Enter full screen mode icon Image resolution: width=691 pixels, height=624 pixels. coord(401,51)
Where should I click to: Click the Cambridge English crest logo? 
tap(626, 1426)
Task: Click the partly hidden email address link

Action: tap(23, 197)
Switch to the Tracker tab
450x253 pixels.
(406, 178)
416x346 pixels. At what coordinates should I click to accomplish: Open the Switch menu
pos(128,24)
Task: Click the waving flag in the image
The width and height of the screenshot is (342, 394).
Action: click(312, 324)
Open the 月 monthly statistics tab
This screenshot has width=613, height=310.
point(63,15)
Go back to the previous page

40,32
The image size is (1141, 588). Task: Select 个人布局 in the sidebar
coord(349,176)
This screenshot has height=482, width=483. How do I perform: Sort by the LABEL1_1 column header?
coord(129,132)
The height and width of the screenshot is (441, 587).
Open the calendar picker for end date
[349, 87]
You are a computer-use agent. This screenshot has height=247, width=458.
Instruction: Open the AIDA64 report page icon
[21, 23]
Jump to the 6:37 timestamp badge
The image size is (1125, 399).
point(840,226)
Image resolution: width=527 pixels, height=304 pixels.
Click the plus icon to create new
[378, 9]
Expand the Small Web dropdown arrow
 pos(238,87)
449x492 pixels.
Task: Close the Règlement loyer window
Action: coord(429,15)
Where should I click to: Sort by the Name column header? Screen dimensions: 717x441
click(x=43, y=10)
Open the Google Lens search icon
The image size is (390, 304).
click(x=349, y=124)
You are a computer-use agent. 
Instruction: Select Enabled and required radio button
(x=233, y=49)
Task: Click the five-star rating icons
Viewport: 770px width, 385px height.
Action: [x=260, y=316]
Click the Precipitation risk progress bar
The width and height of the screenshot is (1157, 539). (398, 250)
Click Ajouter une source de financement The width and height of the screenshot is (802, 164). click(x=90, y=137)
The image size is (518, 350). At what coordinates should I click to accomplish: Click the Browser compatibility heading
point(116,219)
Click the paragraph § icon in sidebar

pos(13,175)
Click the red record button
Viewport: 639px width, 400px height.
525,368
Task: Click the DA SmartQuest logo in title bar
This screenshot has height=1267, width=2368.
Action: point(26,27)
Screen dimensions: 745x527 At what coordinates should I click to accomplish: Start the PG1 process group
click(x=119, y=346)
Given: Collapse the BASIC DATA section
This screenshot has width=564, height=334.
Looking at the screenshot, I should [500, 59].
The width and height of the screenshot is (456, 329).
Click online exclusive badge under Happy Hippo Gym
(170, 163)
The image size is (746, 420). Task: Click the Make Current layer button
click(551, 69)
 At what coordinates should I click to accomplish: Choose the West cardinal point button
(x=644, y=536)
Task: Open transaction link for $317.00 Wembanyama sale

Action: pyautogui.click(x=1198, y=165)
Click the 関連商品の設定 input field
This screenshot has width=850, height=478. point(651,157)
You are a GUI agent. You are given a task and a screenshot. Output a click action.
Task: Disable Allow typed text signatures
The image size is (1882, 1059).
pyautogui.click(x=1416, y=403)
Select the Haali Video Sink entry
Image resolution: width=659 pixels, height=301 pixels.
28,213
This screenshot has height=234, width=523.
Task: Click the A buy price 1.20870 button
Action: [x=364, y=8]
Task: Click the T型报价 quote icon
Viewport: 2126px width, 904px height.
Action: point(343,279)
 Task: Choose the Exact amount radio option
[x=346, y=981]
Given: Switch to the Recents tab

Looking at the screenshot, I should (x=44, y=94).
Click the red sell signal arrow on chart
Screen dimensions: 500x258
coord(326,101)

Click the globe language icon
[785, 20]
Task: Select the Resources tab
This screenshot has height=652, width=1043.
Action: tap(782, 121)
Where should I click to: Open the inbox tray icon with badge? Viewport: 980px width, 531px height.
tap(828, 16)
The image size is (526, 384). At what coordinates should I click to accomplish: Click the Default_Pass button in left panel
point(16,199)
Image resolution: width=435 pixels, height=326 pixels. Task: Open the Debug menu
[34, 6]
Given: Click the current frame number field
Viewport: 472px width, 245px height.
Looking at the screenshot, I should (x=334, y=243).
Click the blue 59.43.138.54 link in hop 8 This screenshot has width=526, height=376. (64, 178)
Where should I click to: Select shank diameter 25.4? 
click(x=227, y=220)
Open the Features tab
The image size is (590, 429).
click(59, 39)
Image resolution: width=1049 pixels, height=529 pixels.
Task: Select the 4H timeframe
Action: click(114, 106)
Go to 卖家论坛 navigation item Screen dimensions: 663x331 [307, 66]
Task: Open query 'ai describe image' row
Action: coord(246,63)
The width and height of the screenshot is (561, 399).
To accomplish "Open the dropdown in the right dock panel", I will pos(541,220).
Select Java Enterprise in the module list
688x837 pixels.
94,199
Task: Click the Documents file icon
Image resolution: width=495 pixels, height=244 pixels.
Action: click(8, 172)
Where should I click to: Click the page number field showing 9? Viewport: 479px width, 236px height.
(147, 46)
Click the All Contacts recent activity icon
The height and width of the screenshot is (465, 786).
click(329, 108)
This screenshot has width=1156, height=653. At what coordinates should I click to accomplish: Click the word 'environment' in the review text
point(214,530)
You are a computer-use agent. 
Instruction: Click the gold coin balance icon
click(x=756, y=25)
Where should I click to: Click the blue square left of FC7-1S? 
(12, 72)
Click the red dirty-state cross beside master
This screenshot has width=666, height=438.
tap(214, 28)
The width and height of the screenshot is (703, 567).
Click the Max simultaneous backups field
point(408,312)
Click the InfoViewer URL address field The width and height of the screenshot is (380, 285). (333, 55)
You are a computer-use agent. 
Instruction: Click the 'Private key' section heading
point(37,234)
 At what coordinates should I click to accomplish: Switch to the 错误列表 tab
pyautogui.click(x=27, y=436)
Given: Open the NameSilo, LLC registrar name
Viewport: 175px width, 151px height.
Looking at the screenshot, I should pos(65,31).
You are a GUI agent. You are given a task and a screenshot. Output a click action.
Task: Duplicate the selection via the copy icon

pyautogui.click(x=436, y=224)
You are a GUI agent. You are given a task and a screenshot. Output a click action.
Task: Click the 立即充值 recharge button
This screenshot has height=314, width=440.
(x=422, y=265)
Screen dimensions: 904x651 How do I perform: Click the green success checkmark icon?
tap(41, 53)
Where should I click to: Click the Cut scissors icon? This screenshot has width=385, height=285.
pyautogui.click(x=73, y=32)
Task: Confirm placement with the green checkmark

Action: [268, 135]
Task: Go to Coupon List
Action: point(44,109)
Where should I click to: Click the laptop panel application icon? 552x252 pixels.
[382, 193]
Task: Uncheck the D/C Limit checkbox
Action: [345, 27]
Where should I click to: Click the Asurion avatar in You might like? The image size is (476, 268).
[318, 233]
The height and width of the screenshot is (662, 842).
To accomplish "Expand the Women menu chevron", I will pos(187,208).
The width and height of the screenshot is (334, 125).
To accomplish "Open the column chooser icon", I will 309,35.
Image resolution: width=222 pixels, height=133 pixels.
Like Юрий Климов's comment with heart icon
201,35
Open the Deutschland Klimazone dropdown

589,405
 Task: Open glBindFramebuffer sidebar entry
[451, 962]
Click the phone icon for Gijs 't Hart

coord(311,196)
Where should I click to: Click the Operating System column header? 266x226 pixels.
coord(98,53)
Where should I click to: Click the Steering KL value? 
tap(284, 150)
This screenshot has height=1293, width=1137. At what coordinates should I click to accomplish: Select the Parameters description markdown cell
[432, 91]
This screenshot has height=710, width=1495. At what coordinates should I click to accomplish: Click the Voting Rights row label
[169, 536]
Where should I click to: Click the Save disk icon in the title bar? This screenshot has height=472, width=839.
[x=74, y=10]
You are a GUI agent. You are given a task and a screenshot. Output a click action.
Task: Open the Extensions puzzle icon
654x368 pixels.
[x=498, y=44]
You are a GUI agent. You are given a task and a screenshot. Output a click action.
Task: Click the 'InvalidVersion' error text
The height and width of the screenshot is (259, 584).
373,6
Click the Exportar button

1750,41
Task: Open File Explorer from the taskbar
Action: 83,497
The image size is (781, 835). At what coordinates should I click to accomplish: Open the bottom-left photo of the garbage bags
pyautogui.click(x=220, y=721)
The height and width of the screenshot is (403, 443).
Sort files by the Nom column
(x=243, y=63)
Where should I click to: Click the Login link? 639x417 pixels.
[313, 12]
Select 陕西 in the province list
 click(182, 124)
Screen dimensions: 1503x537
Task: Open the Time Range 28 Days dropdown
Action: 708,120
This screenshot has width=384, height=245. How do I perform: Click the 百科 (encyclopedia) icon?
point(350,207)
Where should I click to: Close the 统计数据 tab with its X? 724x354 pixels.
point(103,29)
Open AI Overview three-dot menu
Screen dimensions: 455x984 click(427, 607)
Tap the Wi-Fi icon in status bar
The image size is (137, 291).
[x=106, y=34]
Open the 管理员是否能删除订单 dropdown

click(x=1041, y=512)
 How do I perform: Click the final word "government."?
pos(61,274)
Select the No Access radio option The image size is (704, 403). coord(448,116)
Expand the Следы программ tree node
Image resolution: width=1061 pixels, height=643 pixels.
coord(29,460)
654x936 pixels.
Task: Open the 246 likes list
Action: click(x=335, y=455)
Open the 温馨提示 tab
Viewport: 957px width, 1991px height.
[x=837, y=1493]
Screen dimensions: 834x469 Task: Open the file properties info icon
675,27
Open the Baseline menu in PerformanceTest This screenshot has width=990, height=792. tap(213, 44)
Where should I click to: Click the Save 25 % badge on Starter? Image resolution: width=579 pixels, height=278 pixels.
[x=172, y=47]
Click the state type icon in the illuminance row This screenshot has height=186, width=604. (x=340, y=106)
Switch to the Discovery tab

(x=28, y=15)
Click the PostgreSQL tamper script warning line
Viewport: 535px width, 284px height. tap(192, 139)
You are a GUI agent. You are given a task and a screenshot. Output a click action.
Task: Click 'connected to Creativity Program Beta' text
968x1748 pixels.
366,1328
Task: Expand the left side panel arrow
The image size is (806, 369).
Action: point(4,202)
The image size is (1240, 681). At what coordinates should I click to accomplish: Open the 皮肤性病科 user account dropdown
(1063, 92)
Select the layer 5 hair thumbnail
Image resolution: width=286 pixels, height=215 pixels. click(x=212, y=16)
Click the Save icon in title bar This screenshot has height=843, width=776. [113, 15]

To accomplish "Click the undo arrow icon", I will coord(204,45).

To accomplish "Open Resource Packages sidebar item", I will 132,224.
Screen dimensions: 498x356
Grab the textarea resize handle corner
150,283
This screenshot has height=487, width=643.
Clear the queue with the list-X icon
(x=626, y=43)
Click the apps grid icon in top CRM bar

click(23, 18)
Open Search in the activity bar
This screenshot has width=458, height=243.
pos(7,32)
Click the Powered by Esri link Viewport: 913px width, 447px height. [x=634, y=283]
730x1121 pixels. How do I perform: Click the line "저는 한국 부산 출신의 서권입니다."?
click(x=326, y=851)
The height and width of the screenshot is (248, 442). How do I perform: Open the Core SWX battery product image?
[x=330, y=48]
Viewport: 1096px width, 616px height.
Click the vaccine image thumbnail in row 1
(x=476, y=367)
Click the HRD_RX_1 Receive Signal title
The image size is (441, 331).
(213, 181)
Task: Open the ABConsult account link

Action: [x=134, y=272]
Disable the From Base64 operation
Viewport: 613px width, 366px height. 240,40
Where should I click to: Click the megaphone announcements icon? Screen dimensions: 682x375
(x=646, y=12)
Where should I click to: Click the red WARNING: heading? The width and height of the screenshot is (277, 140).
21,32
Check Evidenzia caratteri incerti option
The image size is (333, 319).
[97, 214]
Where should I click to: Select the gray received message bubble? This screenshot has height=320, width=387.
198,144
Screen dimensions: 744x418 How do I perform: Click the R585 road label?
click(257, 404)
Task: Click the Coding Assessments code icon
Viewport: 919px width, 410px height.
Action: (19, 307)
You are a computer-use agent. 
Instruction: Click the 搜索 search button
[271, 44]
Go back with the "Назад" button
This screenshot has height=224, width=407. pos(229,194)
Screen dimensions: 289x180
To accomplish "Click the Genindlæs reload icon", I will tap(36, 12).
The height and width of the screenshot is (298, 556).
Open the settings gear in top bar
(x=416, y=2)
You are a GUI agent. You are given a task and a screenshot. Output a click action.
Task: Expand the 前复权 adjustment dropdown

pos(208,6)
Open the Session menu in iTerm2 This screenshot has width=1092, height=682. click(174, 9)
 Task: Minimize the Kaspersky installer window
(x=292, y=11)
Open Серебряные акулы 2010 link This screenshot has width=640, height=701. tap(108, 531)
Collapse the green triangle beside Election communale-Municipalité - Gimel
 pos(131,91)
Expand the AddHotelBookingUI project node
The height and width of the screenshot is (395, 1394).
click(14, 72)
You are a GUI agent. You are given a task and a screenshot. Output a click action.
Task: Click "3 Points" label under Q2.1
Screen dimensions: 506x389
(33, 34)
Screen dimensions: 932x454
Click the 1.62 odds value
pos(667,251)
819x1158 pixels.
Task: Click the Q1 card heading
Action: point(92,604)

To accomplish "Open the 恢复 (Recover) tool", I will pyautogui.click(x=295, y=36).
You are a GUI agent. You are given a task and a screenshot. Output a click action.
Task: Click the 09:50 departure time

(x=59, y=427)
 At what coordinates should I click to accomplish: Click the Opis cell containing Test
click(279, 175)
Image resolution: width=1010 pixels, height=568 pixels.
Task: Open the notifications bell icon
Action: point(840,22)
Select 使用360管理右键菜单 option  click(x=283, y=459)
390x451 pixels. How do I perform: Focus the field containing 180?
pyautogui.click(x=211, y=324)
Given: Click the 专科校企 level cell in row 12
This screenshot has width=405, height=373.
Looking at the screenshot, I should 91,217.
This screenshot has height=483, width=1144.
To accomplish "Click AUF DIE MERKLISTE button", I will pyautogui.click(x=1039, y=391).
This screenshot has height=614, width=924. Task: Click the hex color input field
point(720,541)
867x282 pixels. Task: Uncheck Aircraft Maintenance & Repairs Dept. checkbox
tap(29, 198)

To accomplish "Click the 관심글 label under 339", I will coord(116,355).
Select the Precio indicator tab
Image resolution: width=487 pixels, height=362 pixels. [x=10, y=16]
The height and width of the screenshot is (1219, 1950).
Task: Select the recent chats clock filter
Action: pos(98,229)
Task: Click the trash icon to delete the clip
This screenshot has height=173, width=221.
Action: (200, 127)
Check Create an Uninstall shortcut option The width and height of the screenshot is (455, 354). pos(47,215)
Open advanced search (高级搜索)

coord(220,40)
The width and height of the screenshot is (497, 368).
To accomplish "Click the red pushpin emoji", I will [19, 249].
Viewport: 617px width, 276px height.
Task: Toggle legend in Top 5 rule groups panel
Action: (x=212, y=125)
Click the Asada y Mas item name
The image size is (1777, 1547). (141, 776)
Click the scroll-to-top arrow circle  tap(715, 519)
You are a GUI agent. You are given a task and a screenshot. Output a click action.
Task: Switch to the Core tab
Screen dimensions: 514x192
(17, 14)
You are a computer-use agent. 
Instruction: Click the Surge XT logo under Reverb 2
*****
OBJECTIVE
Please report how many lines of the material contain the string "Expand", counting only matches with the same case. Give the number alone.

THE SOLUTION
6